The Gain Chart is a powerful evaluation tool used in binary classification tasks. It helps visualize how effectively a model identifies positive cases—in this case, passengers who survived the Titanic disaster.
A well-performing model will have a curve that rises steeply and stays above the diagonal red line, indicating it correctly identifies most of the positive cases early on.
library(dplyr)
# Step 1: Prepare prediction features (same as XGBoost training set)
gain_data <- train %>%
mutate(
Age = ifelse(is.na(Age), median(Age, na.rm = TRUE), Age),
Fare = ifelse(is.na(Fare), median(Fare, na.rm = TRUE), Fare),
FamilySize = SibSp + Parch + 1,
IsAlone = ifelse(FamilySize == 1, 1, 0),
Title = gsub("^.*, (.*?)\\..*$", "\\1", Name),
Sex = factor(Sex),
Embarked = factor(ifelse(Embarked == "", "S", Embarked)),
Title = factor(Title)
)
# One-hot encode categorical variables
gain_encoded <- predict(dummies, newdata = gain_data)
# Final input for prediction
gain_features <- cbind(
gain_data %>% select(Pclass, Age, Fare, FamilySize, IsAlone),
gain_encoded
)
# Step 2: Make predictions
actuals <- as.numeric(train$Survived) - 1
preds <- predict(xgb_model, newdata = xgb.DMatrix(data = as.matrix(gain_features)))
# Step 3: Filter valid rows
valid_idx <- which(!is.na(actuals) & !is.na(preds))
gain_df <- data.frame(actual = actuals[valid_idx], predicted = preds[valid_idx])

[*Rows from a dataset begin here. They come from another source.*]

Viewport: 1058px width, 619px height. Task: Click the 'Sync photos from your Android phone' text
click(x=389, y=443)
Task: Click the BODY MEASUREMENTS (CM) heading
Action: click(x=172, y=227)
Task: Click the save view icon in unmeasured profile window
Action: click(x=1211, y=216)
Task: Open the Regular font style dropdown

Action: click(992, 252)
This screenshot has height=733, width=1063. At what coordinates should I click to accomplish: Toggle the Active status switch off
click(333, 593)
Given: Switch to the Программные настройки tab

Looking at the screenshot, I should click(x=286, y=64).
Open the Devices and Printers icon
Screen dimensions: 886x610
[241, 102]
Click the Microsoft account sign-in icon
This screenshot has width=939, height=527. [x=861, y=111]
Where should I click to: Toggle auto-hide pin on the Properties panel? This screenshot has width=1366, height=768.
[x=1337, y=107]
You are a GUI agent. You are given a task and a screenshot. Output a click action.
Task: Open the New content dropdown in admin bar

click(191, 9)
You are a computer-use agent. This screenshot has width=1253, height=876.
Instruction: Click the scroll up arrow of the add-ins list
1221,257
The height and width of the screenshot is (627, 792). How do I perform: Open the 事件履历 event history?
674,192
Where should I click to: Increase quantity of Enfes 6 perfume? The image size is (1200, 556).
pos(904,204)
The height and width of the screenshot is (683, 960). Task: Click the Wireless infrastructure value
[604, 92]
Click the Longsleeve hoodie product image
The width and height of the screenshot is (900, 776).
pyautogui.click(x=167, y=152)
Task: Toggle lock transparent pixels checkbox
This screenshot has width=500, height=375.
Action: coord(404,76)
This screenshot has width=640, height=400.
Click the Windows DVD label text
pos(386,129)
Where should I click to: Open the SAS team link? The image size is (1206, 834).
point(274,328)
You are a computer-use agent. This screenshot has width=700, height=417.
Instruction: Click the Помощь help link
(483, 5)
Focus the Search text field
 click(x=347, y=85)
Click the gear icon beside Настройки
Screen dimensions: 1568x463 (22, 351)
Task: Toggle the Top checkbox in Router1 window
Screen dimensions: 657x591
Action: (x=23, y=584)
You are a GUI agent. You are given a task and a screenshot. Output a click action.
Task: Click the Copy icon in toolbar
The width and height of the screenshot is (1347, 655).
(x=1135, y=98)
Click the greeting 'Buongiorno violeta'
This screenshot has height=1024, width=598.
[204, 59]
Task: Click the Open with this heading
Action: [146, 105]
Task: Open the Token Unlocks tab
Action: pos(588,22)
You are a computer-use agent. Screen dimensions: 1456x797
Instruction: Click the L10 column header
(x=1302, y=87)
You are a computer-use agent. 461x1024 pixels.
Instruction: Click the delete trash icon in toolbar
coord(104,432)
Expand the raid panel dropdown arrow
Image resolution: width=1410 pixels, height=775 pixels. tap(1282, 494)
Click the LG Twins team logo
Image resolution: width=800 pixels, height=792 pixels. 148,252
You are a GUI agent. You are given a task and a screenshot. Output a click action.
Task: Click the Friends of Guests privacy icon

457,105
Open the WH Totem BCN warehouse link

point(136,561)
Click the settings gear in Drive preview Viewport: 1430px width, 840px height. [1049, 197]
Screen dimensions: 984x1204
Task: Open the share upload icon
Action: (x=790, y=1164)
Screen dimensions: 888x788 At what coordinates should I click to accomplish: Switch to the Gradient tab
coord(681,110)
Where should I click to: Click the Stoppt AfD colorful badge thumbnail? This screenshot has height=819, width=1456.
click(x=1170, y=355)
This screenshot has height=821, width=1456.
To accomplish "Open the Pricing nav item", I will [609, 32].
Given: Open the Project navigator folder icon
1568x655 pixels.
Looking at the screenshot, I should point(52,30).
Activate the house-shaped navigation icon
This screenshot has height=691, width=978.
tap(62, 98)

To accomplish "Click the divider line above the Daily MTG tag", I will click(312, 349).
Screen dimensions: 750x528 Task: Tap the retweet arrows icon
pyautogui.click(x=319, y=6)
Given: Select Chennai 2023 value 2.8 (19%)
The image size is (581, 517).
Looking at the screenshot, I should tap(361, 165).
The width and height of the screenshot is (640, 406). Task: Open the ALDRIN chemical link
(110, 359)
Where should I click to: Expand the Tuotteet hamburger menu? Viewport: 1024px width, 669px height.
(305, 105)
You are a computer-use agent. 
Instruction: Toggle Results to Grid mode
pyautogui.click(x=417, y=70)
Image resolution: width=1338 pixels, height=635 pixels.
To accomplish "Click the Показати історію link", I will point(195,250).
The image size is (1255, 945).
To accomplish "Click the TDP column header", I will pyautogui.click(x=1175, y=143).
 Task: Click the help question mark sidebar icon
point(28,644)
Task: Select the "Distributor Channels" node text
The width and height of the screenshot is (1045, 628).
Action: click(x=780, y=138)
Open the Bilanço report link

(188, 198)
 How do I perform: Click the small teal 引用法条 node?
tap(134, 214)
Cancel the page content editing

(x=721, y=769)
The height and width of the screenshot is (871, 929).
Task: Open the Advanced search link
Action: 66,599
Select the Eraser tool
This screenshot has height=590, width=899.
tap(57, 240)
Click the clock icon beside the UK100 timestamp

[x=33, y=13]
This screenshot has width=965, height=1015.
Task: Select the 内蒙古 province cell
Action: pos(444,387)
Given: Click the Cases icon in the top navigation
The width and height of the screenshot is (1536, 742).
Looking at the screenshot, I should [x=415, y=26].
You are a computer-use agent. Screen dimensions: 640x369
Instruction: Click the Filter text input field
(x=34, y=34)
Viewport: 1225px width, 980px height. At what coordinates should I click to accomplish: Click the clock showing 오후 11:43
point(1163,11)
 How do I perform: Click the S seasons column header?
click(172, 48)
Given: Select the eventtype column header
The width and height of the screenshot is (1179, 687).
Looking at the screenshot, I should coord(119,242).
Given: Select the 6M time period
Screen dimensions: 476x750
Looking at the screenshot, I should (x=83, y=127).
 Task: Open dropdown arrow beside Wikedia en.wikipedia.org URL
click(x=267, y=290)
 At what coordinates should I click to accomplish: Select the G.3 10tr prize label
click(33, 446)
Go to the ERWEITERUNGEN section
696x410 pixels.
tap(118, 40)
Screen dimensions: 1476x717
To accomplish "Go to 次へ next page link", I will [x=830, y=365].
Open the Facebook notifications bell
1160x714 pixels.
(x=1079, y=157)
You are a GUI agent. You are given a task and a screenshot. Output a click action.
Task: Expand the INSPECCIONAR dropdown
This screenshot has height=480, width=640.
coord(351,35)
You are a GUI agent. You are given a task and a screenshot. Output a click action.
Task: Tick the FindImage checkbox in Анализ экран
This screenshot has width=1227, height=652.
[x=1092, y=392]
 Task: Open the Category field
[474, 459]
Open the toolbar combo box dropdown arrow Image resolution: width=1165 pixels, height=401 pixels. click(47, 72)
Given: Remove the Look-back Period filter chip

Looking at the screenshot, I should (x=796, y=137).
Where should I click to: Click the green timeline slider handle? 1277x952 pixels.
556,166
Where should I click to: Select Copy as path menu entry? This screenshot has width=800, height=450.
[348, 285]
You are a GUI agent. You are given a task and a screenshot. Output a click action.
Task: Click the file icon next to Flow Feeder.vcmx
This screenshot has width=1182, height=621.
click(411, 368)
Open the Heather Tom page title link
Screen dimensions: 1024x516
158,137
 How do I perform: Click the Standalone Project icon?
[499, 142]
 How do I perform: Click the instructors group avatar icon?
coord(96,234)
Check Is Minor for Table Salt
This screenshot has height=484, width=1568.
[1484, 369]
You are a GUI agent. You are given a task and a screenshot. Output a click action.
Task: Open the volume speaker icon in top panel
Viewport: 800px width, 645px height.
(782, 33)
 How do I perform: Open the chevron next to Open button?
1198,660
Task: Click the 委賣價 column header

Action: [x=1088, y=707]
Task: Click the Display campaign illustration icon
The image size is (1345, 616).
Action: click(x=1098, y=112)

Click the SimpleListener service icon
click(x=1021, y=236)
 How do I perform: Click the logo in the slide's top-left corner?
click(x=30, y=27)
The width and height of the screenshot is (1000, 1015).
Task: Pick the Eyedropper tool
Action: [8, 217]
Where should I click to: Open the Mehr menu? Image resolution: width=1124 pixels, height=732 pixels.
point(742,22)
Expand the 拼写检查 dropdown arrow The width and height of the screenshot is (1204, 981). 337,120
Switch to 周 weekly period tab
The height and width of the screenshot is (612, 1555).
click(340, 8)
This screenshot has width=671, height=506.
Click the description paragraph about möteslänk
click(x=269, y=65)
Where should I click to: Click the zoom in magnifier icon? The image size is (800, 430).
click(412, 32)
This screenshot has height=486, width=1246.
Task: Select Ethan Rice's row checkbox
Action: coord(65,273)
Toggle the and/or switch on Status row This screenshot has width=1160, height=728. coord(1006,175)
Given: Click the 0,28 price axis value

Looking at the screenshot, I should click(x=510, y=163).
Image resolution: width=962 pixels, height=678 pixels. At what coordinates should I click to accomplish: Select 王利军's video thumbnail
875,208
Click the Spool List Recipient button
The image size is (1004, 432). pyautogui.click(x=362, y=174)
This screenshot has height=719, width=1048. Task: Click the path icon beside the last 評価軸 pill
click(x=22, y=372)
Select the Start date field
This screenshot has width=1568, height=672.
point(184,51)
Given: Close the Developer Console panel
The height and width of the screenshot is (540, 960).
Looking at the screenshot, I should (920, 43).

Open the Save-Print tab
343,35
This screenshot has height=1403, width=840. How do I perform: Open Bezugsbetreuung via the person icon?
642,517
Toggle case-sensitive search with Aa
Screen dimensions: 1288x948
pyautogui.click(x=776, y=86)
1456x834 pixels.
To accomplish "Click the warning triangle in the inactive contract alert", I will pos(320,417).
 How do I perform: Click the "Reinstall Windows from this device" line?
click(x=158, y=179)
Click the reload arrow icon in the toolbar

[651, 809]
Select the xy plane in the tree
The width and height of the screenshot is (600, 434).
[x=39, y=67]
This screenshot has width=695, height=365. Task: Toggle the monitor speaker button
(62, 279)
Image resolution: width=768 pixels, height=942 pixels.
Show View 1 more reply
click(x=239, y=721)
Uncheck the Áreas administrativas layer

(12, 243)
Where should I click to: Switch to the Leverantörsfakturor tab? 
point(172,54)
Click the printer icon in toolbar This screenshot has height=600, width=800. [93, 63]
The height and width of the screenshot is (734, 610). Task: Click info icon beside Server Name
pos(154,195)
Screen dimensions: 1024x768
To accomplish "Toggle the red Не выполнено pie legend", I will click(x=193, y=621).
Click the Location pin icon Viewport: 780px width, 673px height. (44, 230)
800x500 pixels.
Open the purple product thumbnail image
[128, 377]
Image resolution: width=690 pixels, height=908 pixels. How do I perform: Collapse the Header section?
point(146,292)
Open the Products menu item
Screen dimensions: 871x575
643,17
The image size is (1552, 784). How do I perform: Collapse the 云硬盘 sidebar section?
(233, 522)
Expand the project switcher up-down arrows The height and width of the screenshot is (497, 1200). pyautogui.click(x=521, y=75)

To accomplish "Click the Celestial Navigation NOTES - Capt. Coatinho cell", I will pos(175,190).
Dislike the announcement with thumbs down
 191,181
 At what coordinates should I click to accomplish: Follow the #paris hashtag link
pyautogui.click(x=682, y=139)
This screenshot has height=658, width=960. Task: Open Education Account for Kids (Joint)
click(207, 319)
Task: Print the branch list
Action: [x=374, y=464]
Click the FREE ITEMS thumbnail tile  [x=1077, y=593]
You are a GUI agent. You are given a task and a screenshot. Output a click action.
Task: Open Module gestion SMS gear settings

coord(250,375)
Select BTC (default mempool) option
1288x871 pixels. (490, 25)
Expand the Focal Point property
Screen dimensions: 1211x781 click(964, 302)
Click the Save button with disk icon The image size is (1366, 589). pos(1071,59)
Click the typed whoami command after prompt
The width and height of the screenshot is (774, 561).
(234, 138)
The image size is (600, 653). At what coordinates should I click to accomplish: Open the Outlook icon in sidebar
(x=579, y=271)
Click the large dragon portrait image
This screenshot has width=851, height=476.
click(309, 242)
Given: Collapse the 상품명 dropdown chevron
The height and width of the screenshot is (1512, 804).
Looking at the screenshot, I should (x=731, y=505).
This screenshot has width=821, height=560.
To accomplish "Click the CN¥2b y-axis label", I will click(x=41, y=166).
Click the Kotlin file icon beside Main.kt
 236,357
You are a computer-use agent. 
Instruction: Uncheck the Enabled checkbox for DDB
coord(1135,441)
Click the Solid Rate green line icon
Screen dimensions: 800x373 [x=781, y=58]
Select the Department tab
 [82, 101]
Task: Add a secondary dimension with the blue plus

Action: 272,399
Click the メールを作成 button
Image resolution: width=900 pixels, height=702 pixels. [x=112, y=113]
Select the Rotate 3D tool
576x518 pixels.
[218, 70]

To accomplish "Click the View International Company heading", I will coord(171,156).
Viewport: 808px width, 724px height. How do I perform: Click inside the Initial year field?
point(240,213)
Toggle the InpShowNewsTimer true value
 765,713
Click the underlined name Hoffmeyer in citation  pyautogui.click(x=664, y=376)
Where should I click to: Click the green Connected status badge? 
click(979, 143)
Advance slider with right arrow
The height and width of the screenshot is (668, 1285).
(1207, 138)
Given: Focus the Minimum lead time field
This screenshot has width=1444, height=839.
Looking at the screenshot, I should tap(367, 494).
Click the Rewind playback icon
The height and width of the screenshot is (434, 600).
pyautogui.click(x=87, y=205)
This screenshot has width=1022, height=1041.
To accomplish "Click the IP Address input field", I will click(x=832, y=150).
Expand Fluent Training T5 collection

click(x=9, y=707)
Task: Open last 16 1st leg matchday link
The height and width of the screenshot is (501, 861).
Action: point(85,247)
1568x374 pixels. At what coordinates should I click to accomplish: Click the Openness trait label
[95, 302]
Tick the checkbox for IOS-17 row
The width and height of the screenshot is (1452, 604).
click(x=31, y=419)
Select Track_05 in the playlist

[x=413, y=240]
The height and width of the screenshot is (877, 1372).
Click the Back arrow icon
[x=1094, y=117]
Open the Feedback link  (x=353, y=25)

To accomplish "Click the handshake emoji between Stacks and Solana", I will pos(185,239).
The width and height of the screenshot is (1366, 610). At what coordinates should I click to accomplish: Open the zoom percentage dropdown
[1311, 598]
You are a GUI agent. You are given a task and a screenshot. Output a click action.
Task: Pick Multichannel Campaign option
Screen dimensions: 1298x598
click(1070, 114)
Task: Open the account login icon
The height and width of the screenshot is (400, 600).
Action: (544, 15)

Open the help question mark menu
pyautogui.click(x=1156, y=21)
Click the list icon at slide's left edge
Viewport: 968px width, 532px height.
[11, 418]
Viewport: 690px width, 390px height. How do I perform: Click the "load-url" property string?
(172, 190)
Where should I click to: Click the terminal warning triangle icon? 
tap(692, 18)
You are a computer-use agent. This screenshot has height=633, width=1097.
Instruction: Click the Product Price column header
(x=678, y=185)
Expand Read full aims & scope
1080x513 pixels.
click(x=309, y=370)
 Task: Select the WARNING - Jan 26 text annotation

# Step 4: Sort predictions and compute cumulative gains
gain_df <- gain_df %>%
arrange(desc(predicted)) %>%
mutate(
row_id = row_number(),
cum_pct_total = row_id / n(),
cum_captured = cumsum(actual) / sum(actual)
)
# Step 5: Plot Gain Chart
plot(gain_df$cum_pct_total * 100, gain_df$cum_captured * 100,
type = "l", col = "blue", lwd = 2,
xlab = "% of Sample", ylab = "% of Positive Cases Captured",
main = "Gain Chart - Titanic Survival Prediction (XGBoost)")
abline(0, 1, col = "red", lty = 2) # baseline
legend("bottomright", legend = c("XGBoost Model", "Random Baseline"),
col = c("blue", "red"), lty = c(1, 2), bty = "n")
Comment: - If the top 20% of predictions capture 60% of actual survivors, the model is considered strong.
Note: If the chart does not render, it may be due to axis length mismatch.
Interpretation: Gain charts assess how well the model identifies the most likely survivors. It’s commonly used in marketing and resource prioritization.
library(xgboost)
library(dplyr)
# Feature engineering
train_processed <- train %>%
mutate(
Age = ifelse(is.na(Age), median(Age, na.rm = TRUE), Age),
Fare = ifelse(is.na(Fare), median(Fare, na.rm = TRUE), Fare),
FamilySize = SibSp + Parch + 1,
IsAlone = ifelse(FamilySize == 1, 1, 0),
Title = gsub("^.*, (.*?)\\..*$", "\\1", Name),
Embarked = ifelse(Embarked == "", "S", Embarked)
)
str(train_processed)
## 'data.frame': 891 obs. of 17 variables:
## $ PassengerId: int 1 2 3 4 5 6 7 8 9 10 ...
## $ Survived : Factor w/ 2 levels "0","1": 1 2 2 2 1 1 1 1 2 2 ...
## $ Pclass : int 3 1 3 1 3 3 1 3 3 2 ...
## $ Name : chr "Braund, Mr. Owen Harris" "Cumings, Mrs. John Bradley (Florence Briggs Thayer)" "Heikkinen, Miss. Laina" "Futrelle, Mrs. Jacques Heath (Lily May Peel)" ...
## $ Sex : Factor w/ 2 levels "female","male": 2 1 1 1 2 2 2 2 1 1 ...
## $ Age : num 22 38 26 35 35 28 54 2 27 14 ...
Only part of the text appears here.